When people think of adoption, they often get an image in their head of adopting an infant child. While that is indeed commonplace, just as common is adopting older children.

“Older” is a broad range, encompassing children from toddler age and up. If you are considering adoptions, here are some pros and cons to consider when it comes to adopting an older child.

PRO: The Adoption Process Is (Generally) Quicker

Because there are so many older children who need a home, and because infants are so in demand among prospective adoptive parents, it’s generally easier to be matched with an older child.

That means less waiting, less anxiousness, and a faster journey down the road towards having a full home.

CON: You Will Miss the Early Bonding Period

One of the downsides of adopting an older child is that you will miss out on the first few months (or maybe even the first few years) of potential bonding time with your child.

PRO: You Will Be Helping A Child In Need

When you adopt an older child, you give a home to a child who may have waited a long time to be joined with a loving family. You help start the healing process in someone who has long needed someone like you in their life – and that can be something wonderful.

CON: You Won’t Have A Chance To “Grow Into” Parenting

Unless you’re already a parent when you adopt an older child, adopting an older child means you won’t have an opportunity to “grow into” parenthood, experiencing the same arc many other parents do.

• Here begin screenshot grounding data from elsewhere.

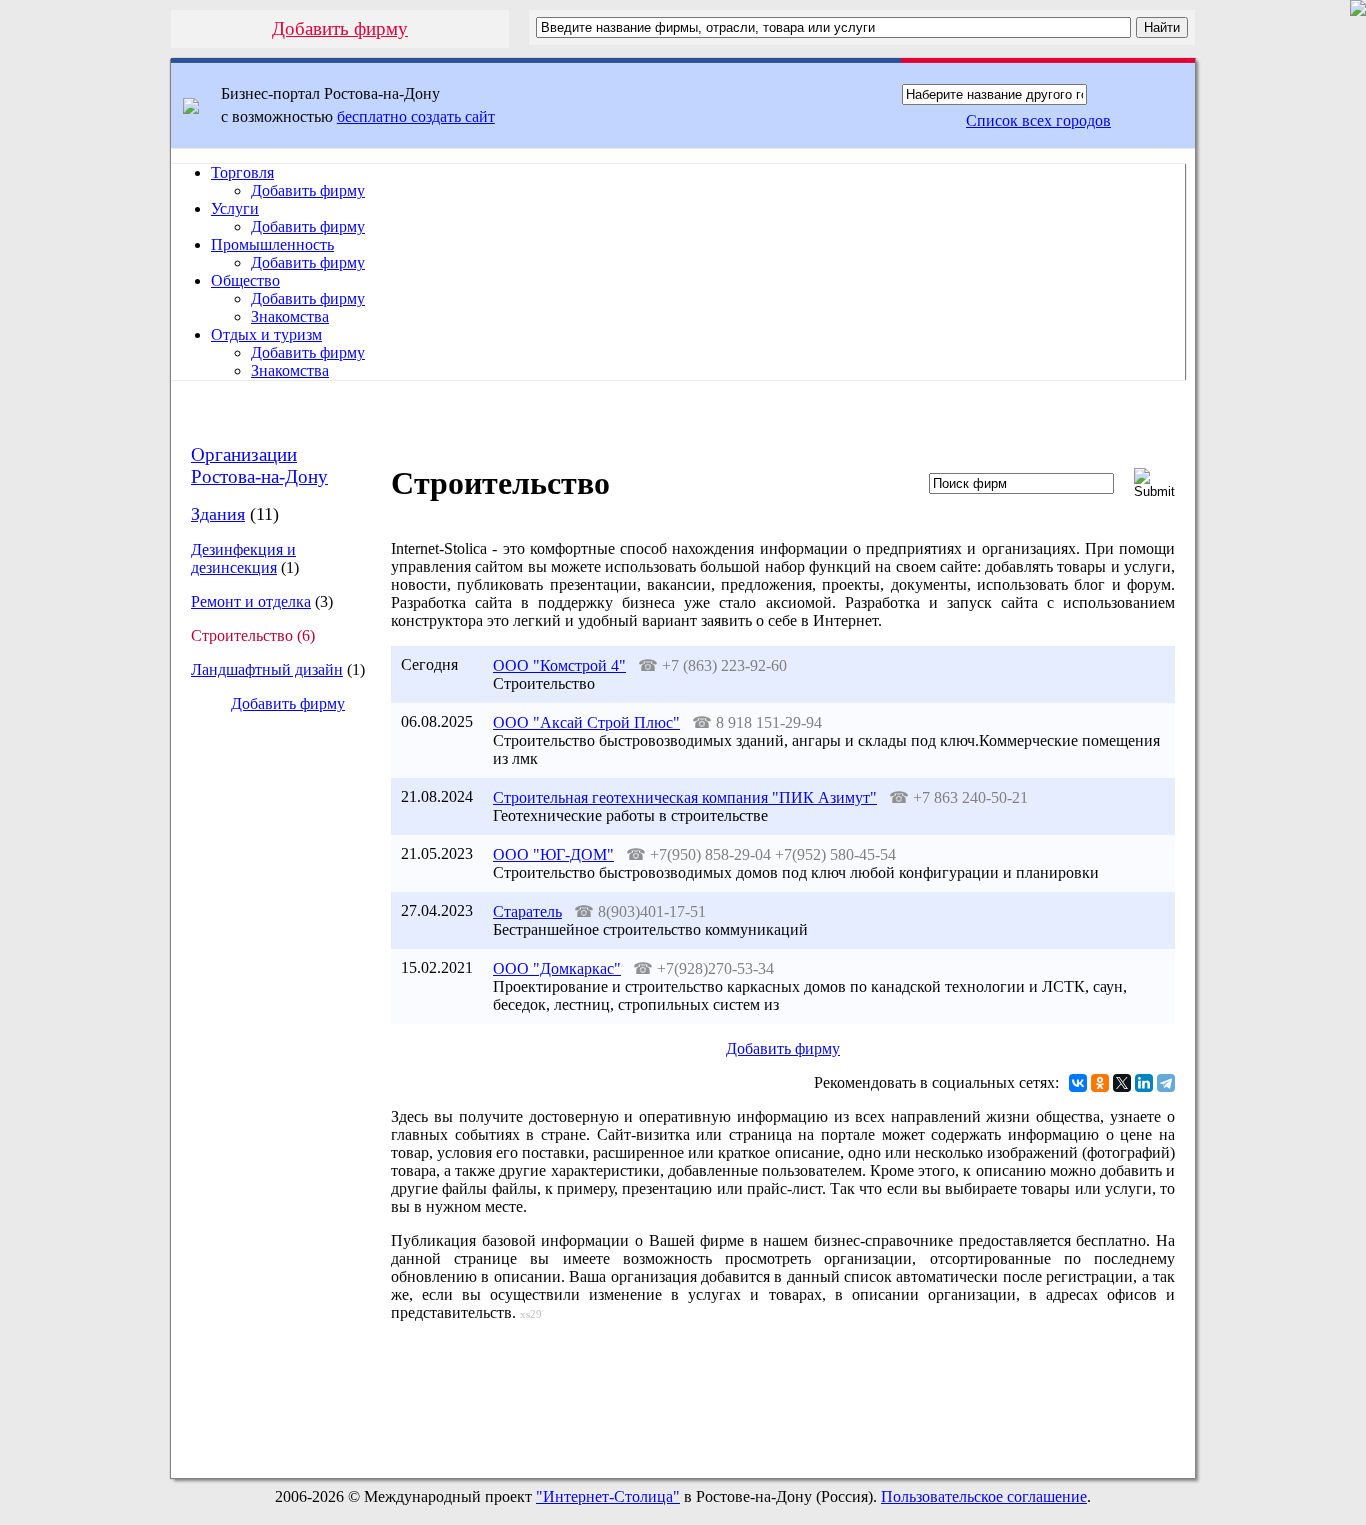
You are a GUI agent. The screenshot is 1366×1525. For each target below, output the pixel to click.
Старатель (527, 911)
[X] (1122, 1083)
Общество (245, 280)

You’ll be thrust right into raising an older child without the weight of experience behind you. This is far from insurmountable – thousands happily do it each year – but it’s important to consider. (Also keep in mind that for many people, this is desirable. Raising an infant is hard work!)

PRO: You Will Know Your Child’s Special Needs Up Front

Adopting an older child means there will be few surprises down the road. If the child has learning disabilities, for instance, you are likely to know that before the adoption. That allows you to not only make an informed decision, but also to prepare yourself for your child’s special needs before they join your family. That is a luxury most birth parents do not enjoy!

CON: You Will Have To Acclimate Your Child To Your Lifestyle and Morals

When raising a child from birth, they have an opportunity to be immersed in the kind of morals and values important to you and your family from the start.

Not so with an older child. They may have spent their earliest years in a much different environment, where rules and values differed. That means you’ll be spending some of your time instilling your values in an older child.

PRO: Your Child Can Speak Right Away (But Maybe Not in English)

This is self-explanatory. Few things are more helpful for a new parent than being able to communicate with their child. That means no having to guess whether or not they’re hungry! Though it’s important to keep in mind that your child will be able to speak, but they may not speak English.

The most important thing of all to remember is, no matter the choice you make, feel confident that it will be the right one.